Symbiotic Relationship

The understanding of the relationship between gut and mental health brings evidence that eating certainly helps the treatment of mental disorders. After all, nothing affects the microbiome more than what we eat. Although it sounds simple, the gut flora is incredibly complex. It is a sophisticated ecosystem of trillions of different microbes. Historically, we thought of microbes as pathogenic, or disease-causing, but less than 1% of all types of bacteria are pathogenic. Even those that are known pathogenic, such as candida or E. coli, only cause symptoms when their population grows beyond measure. If in balance, this symbiotic relationship works well. We need the microbiome as much as it needs us. If we’re healthy, so is it.

Microbiome and Mental Health

Diversity is important in every aspect of life. To be healthy we need our microbiome as diverse as possible, due to the different capacities of each species. A certain strain of microorganisms helps the digestion of nutrients, others produce enzymes that act in digestion and still others synthesize nutrients, such as B vitamins. For mental health, however, one group of microbes is particularly important, those that activate the neurons that release serotonin. Well, there are hundreds of millions of neurons in the gut and about 80% of those that release serotonin are there. These neurons are activated by a rare and unique type of single-celled organisms that strengthens the intestinal wall. Serotonin is the neurotransmitter that regulates mood and therefore directly correlates microbiome and mental health.

Diversity is Key

Ensuring the diversity of our intestinal flora is very important. In order to do that a healthy and varied diet that contains probiotics and prebiotics is a must. Probiotics are strains of beneficial microorganisms that we can ingest directly. They function as seeds of new species. Prebiotics are food for this population of good bugs and fiber-rich foods are the favorite dish of this invisible crowd.

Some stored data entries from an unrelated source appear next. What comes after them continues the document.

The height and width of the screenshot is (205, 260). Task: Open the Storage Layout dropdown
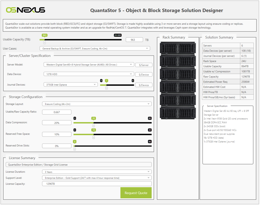pos(97,104)
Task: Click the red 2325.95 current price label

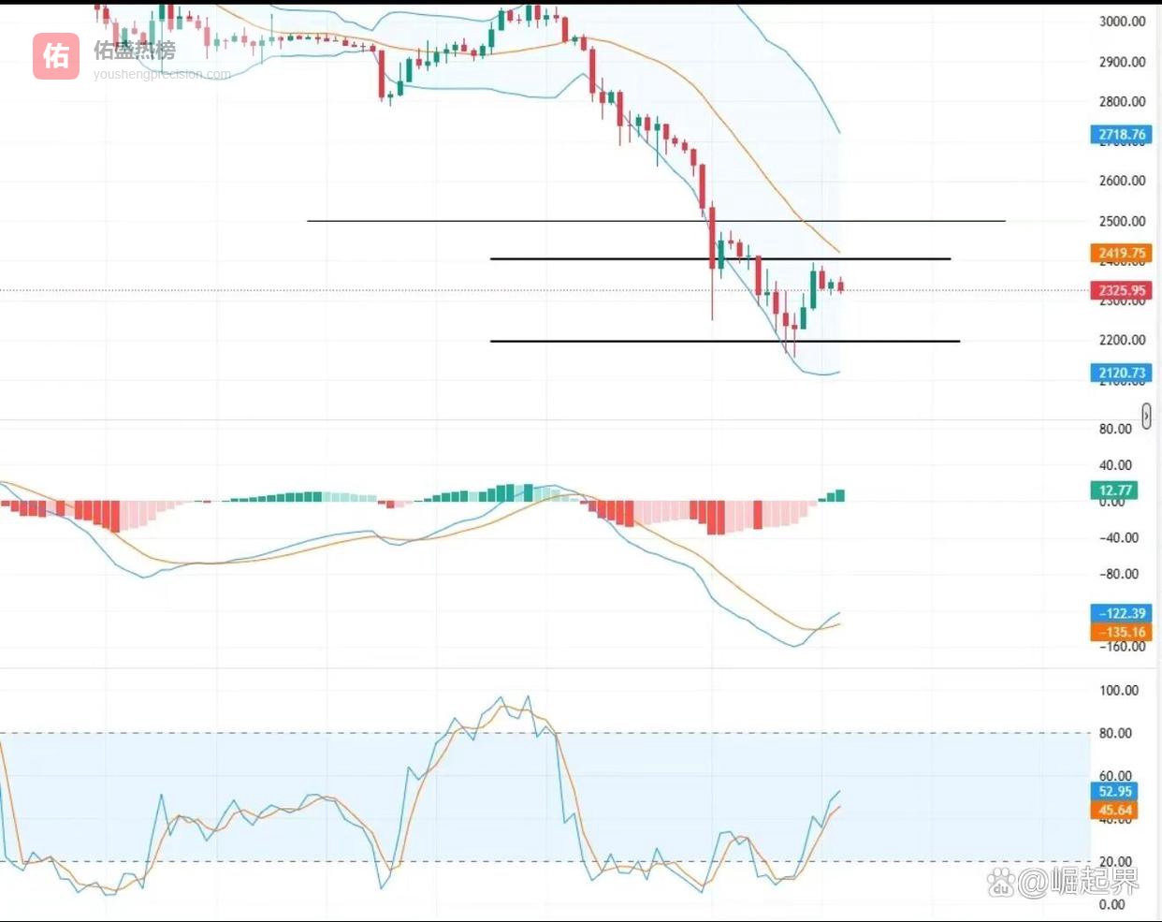Action: pyautogui.click(x=1122, y=291)
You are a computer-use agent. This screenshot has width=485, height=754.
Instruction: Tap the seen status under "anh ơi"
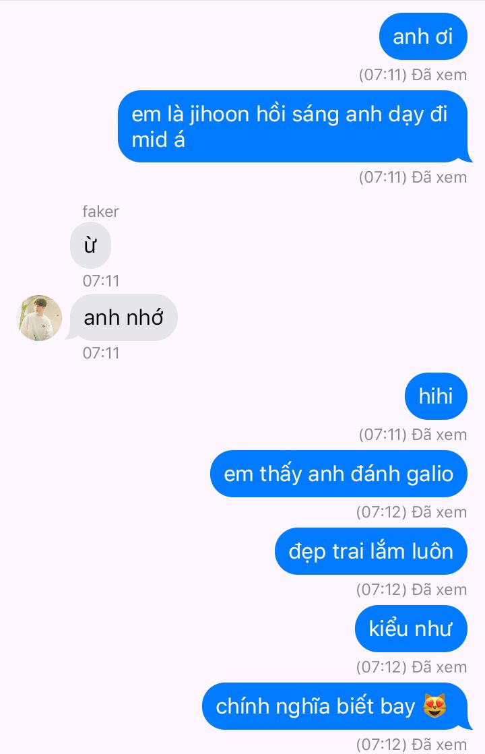[x=413, y=75]
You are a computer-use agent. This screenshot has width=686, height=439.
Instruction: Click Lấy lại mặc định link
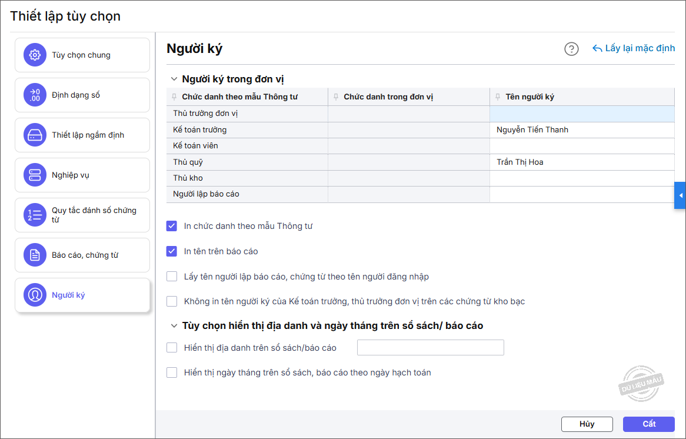coord(634,48)
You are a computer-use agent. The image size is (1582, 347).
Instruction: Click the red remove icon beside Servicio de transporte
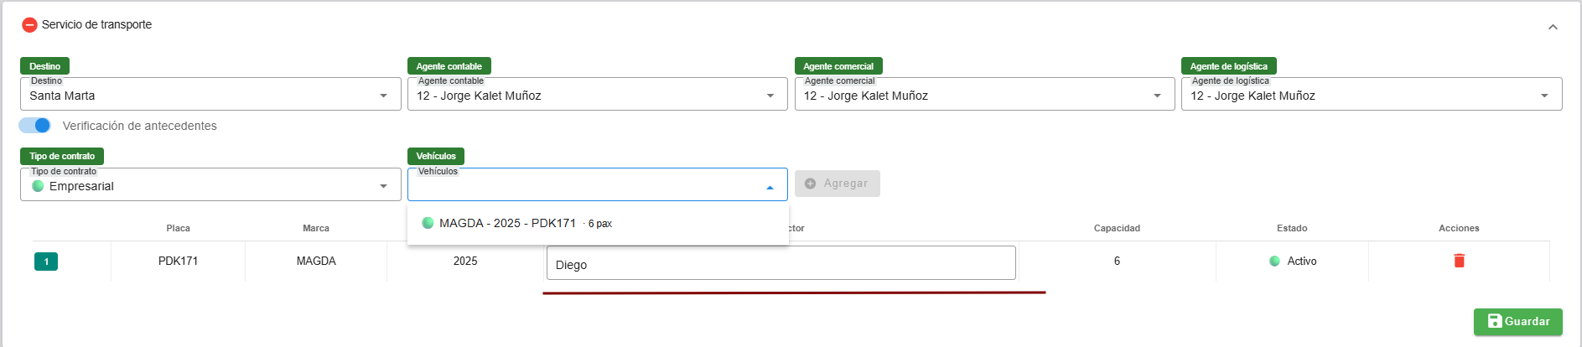[29, 25]
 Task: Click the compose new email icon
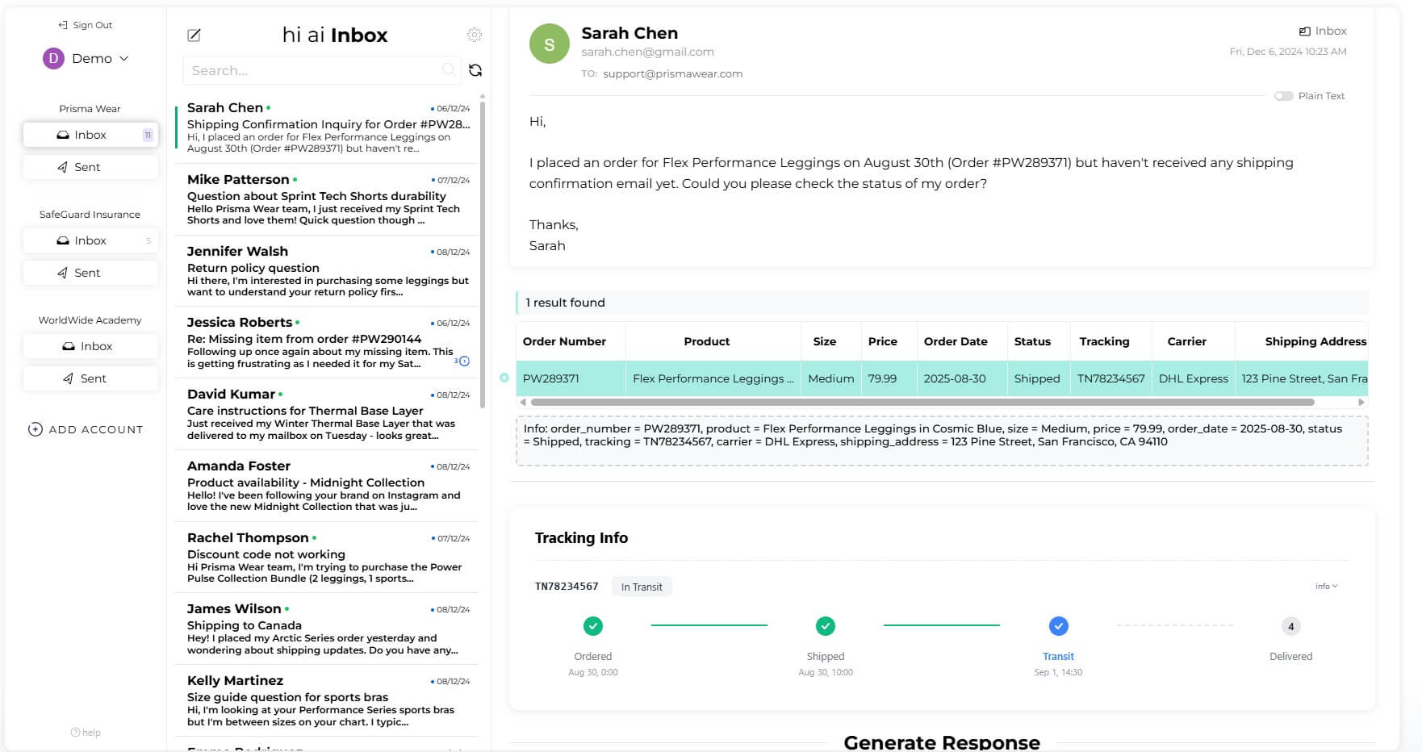click(194, 35)
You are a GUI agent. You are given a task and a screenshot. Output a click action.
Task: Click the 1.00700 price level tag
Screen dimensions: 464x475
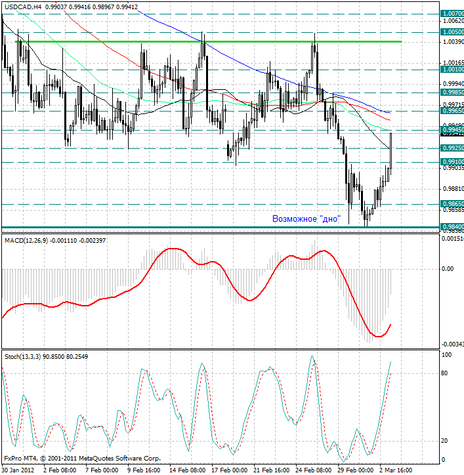click(452, 13)
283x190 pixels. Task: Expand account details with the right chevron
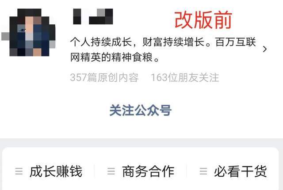(265, 49)
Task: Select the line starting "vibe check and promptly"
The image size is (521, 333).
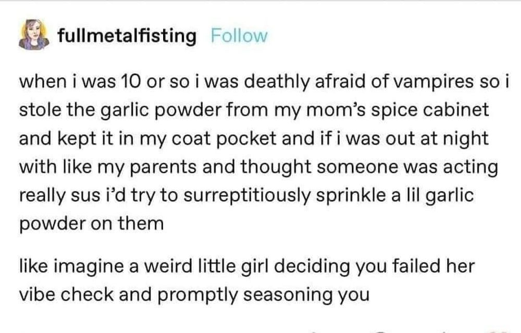Action: click(194, 294)
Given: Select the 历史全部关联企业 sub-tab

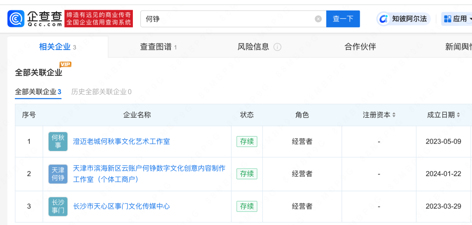Looking at the screenshot, I should 101,92.
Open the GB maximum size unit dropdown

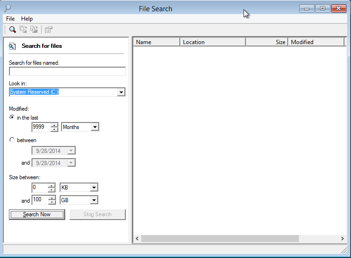point(94,200)
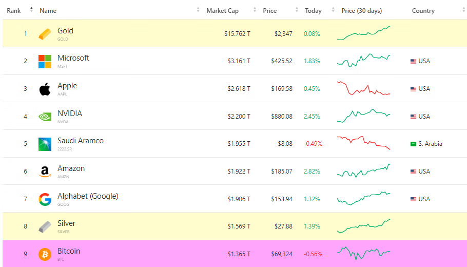Click the Gold bar icon
The width and height of the screenshot is (467, 267).
pyautogui.click(x=45, y=34)

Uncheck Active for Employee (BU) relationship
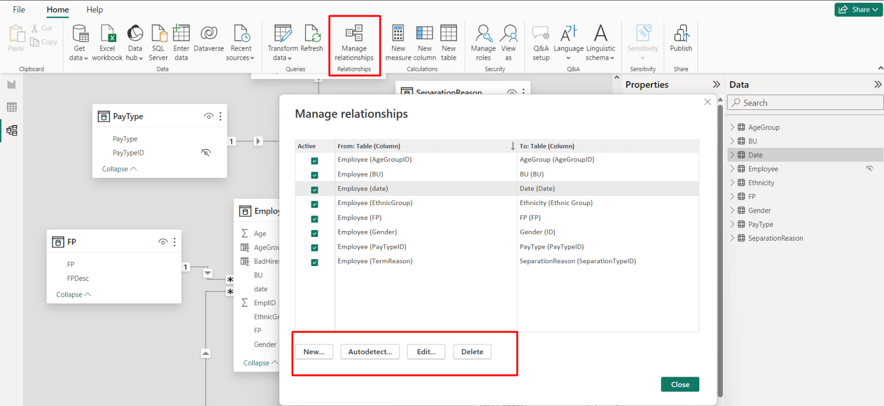(x=314, y=174)
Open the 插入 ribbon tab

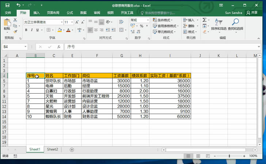click(x=37, y=12)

No news to say that leafy greens, vegetables, and fruits are the top group of healthy fibers. If you want to strengthen your microbiome, start by eating lots of vegetables! Green should be the predominant color on your plate. Whenever possible eat vegetables and fruits with peels, which are rich in fiber. Make your plate as colorful as the rainbow. Legumes like beans, lentils, and chickpeas are excellent sources of protein and fiber. Nuts and seeds, in addition to being nutrient dense, also have a lot of fiber. All of these are excellent prebiotics, they feed the beneficial microorganisms, our good bug buddies.

Probiotics in Food

Although there is the possibility of supplementing probiotics it is possible to achieve the same results with a varied diet. Examples of good probiotics are fermented foods or foods produced through fermentation. Yogurt, kefir, kombucha, sourdough bread, and pickled vegetables, like sauerkraut. If you choose to supplement probiotics, make sure it’s a good quality one and check the manufacture date. Probiotics will only be effective if the microorganisms are actually alive inside the capsules. Like all living creatures, they don’t live long without food neither can survive differences in temperature.

Full Health

This amazing machine that we call the human body is all connected. It is no longer permissible to compartmentalize the systems for any type of treatment. We are an ecosystem and as such all parts are closely related in a complex not yet completely understandable way. The simplest thing you can do to make sure everything works well is to take care of what you let in. The quality of the water you drink, the air you breathe, the food you eat, what you put on your skin, and the feelings you let into your heart. Take care of your body!

Remember: Good is what makes you feel well!